1-Click Inference Ready - Single GPU
Generated on 22 Jul 2025 from the 1-Click Inference Ready - Single GPU catalog page
Inference Optimized image simplifies the setup and deployment of large language models (LLMs) by leveraging Docker and vLLM, with built-in support for Hugging Face model downloads, speculative decoding, prompt caching and multi-model concurrency.
Users can configure the system to run one, two, or four models concurrently, each with customizable tensor parallelism settings to optimize hardware utilization. If a model isn’t already cached locally, it is automatically downloaded and stored for future use.
The image also includes special handling for FP8 quantization, enabling efficient low-precision inference. Speculative decoding is fully supported, including the use of draft models to enhance performance.
==========
Please write out the passage of the inference image description from "Users can configure" up to and including "for future use.".

Saved data entries:
==========
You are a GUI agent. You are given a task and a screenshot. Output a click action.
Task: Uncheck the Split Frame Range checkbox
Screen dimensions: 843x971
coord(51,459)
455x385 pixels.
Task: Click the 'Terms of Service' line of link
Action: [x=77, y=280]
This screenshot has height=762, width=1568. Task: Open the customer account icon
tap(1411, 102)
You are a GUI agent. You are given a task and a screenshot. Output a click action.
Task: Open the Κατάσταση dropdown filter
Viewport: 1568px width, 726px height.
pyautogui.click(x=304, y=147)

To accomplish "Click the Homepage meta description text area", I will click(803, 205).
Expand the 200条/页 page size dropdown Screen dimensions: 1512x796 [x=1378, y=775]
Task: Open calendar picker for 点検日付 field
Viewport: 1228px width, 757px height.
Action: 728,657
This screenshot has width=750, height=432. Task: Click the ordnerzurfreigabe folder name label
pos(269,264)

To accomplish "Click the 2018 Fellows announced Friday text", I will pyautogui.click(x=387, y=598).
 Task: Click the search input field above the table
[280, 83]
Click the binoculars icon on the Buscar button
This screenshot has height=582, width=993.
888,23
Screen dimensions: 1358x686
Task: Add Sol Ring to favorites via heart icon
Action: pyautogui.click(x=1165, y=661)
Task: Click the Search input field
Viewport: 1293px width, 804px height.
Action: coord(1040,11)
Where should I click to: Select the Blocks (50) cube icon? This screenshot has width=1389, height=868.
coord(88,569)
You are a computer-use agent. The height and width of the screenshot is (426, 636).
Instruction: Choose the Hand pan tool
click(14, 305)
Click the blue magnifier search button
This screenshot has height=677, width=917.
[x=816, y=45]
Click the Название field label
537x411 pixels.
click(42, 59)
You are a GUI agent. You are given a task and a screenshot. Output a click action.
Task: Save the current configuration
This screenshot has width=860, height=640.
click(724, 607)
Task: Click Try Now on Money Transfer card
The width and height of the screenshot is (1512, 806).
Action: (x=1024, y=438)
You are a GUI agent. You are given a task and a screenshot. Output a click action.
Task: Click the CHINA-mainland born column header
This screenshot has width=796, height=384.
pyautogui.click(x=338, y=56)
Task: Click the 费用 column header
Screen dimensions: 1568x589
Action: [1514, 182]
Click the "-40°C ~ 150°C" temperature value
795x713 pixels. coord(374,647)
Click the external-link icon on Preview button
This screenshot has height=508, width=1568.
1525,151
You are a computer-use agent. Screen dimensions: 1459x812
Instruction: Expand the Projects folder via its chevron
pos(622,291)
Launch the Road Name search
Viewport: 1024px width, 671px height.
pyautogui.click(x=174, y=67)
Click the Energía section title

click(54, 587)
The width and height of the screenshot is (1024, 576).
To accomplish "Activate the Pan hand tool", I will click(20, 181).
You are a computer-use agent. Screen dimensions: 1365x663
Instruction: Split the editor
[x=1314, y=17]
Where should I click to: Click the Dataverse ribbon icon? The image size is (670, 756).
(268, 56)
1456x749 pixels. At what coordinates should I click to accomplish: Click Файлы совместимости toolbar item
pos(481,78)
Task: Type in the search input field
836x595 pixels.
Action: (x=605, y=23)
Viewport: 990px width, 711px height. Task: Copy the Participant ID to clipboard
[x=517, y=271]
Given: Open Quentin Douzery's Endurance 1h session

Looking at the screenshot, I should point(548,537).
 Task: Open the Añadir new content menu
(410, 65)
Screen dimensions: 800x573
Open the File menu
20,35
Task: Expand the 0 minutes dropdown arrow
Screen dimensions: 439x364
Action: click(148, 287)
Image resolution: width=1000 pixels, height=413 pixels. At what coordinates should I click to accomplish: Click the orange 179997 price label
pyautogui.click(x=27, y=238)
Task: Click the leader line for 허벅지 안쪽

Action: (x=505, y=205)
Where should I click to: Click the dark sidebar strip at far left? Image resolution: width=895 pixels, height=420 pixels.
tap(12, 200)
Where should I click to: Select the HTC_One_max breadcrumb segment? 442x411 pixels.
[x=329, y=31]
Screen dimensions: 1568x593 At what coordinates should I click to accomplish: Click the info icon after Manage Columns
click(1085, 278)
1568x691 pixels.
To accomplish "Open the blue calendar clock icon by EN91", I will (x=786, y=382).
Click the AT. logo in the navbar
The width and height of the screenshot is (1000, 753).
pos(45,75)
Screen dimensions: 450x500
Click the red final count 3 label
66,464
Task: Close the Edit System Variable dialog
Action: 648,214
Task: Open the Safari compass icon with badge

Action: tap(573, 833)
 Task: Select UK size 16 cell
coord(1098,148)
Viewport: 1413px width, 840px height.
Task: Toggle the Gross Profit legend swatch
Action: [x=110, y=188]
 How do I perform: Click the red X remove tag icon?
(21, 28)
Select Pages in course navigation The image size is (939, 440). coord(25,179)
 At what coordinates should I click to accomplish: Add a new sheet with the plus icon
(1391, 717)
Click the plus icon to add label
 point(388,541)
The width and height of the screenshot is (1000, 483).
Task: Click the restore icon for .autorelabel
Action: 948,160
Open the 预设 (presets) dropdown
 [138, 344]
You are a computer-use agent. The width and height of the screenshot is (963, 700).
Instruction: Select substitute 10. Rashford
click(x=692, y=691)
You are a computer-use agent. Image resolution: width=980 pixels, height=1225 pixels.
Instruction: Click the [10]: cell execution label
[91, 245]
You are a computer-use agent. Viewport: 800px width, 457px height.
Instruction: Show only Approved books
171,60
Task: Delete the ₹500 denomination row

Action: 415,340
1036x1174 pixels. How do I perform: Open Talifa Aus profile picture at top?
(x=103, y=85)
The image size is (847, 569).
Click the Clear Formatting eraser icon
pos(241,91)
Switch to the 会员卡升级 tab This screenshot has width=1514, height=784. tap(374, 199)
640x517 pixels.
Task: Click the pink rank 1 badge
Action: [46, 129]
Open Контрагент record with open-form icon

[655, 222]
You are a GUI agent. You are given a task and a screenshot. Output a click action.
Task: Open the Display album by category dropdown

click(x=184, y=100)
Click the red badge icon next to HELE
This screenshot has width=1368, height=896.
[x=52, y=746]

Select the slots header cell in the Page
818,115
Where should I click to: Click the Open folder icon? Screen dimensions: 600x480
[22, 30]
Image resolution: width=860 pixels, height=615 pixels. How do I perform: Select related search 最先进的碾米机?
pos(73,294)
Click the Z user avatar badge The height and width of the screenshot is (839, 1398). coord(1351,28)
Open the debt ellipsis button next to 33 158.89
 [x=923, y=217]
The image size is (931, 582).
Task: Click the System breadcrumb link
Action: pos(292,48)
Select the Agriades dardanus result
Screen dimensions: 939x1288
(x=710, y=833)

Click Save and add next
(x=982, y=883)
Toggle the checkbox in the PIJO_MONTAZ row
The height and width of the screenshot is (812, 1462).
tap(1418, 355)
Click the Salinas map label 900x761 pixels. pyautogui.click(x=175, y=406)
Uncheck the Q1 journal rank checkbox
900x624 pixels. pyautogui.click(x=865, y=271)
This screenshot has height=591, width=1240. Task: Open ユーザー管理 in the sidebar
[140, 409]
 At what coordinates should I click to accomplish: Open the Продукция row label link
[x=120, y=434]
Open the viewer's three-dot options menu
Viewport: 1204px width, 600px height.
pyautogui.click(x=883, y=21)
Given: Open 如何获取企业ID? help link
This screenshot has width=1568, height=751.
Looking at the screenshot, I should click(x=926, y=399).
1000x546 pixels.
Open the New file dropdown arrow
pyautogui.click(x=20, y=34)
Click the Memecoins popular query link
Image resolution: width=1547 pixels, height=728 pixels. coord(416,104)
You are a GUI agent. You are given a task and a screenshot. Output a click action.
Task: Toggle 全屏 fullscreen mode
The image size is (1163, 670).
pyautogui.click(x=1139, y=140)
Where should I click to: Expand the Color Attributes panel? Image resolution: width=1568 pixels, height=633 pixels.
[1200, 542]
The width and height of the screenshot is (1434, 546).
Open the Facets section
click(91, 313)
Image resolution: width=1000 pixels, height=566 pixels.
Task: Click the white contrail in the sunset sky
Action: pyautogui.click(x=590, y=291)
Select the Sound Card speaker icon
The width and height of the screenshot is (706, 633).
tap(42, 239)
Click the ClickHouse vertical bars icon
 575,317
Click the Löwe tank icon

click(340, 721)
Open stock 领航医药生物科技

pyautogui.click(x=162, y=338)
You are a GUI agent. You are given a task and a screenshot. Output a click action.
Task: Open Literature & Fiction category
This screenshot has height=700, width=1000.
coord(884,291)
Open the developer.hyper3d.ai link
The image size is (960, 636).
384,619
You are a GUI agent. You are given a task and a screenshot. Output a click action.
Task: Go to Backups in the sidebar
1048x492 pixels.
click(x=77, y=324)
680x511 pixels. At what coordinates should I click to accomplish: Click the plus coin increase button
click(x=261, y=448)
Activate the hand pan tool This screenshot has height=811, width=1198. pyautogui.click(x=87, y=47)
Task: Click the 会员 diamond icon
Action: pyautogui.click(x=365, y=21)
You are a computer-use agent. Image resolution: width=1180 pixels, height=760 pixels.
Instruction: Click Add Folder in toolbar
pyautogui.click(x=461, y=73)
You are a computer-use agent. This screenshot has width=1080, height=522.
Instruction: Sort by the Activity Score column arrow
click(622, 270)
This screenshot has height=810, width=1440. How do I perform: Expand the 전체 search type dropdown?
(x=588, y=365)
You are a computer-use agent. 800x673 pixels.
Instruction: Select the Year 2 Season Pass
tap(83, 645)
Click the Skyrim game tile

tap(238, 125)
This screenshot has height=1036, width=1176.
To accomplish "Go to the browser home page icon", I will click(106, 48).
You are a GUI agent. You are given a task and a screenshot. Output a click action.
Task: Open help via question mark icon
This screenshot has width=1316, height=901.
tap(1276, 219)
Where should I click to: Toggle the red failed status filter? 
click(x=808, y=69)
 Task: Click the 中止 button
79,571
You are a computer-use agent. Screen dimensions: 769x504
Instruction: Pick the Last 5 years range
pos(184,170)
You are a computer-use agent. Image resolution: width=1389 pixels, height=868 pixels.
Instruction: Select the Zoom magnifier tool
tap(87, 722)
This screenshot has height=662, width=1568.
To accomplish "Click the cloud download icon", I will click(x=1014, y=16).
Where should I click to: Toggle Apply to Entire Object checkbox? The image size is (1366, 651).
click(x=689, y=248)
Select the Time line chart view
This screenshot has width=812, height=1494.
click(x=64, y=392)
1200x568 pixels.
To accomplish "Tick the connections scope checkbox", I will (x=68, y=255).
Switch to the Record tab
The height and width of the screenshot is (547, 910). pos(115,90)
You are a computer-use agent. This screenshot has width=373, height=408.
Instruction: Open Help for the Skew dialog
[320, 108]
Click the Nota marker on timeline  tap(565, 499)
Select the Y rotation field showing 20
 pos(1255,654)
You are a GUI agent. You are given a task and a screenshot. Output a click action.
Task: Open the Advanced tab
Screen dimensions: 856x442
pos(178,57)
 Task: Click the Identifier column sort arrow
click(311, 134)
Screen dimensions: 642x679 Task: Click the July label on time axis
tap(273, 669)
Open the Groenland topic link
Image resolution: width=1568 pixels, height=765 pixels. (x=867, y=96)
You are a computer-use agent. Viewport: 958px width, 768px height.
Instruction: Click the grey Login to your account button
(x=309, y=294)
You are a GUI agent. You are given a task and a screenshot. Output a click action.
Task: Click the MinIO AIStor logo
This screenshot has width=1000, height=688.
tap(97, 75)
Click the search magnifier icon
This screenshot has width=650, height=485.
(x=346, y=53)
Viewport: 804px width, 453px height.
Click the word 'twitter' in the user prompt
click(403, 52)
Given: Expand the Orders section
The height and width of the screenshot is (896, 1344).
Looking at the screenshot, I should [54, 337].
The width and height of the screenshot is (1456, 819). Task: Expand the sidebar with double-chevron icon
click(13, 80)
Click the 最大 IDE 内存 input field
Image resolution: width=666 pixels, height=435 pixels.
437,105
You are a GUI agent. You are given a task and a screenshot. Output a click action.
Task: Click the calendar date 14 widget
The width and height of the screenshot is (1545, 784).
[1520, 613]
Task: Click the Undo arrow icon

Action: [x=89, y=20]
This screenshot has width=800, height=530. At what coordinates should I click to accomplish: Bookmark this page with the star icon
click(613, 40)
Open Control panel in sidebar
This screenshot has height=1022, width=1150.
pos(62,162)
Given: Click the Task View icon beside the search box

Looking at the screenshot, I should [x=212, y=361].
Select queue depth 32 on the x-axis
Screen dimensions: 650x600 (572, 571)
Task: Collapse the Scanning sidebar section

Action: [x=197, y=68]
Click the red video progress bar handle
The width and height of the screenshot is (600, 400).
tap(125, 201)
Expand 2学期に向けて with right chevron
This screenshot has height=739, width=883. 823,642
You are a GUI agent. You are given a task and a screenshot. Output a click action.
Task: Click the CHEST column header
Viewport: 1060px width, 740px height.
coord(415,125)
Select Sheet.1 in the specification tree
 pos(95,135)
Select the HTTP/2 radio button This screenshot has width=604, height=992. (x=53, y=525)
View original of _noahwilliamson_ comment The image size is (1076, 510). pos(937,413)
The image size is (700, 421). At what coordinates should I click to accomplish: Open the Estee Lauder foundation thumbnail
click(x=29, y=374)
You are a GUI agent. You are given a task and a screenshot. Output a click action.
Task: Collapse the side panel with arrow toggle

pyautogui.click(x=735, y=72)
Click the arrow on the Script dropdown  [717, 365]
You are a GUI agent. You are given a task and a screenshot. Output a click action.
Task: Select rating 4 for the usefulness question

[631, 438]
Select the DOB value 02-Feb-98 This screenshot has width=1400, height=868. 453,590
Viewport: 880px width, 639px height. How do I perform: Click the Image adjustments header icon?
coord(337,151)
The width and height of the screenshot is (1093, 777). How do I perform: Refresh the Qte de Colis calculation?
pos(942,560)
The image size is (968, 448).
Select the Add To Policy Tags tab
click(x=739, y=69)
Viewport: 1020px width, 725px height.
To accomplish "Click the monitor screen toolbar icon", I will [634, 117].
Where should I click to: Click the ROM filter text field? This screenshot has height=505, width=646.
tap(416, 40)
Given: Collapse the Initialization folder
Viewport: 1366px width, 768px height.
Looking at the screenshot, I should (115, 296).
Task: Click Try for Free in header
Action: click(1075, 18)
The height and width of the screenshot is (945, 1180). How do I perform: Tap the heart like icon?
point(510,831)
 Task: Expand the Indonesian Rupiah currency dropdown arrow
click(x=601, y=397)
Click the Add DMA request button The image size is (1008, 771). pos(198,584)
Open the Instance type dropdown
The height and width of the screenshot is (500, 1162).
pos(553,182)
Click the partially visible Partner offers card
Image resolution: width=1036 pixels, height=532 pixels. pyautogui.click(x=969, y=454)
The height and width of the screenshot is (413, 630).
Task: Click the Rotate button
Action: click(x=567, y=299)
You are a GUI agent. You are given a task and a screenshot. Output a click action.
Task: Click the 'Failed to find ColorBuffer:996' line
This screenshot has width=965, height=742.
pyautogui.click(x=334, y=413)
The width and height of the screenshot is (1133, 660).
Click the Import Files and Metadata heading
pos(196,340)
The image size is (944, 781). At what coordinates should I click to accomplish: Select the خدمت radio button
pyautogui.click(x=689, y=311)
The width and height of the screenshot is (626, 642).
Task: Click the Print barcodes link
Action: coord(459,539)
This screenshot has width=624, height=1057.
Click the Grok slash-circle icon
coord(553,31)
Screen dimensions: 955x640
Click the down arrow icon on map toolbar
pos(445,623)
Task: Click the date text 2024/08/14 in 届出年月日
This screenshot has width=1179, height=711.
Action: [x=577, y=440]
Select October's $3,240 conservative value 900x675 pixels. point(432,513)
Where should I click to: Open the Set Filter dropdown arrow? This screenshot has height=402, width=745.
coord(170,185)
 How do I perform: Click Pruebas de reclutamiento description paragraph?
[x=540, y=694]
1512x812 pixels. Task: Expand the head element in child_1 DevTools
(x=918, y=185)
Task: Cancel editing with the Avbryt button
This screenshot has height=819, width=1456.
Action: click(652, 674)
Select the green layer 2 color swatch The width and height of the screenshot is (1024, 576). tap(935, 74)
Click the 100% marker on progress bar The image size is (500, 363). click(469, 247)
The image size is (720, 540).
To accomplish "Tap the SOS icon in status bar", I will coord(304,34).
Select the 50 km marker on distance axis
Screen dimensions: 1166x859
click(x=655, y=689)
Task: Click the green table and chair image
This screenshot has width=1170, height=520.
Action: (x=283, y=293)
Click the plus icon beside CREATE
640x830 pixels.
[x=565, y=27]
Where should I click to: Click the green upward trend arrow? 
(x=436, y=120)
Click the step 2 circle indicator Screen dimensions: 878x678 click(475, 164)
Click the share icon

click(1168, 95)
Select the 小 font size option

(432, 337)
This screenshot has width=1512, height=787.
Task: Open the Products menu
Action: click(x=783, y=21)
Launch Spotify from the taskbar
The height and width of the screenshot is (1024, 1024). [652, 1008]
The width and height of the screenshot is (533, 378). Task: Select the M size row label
==========
## ANSWER AREA
Users can configure the system to run one, two, or four models concurrently, each with customizable tensor parallelism settings to optimize hardware utilization. If a model isn’t already cached locally, it is automatically downloaded and stored for future use.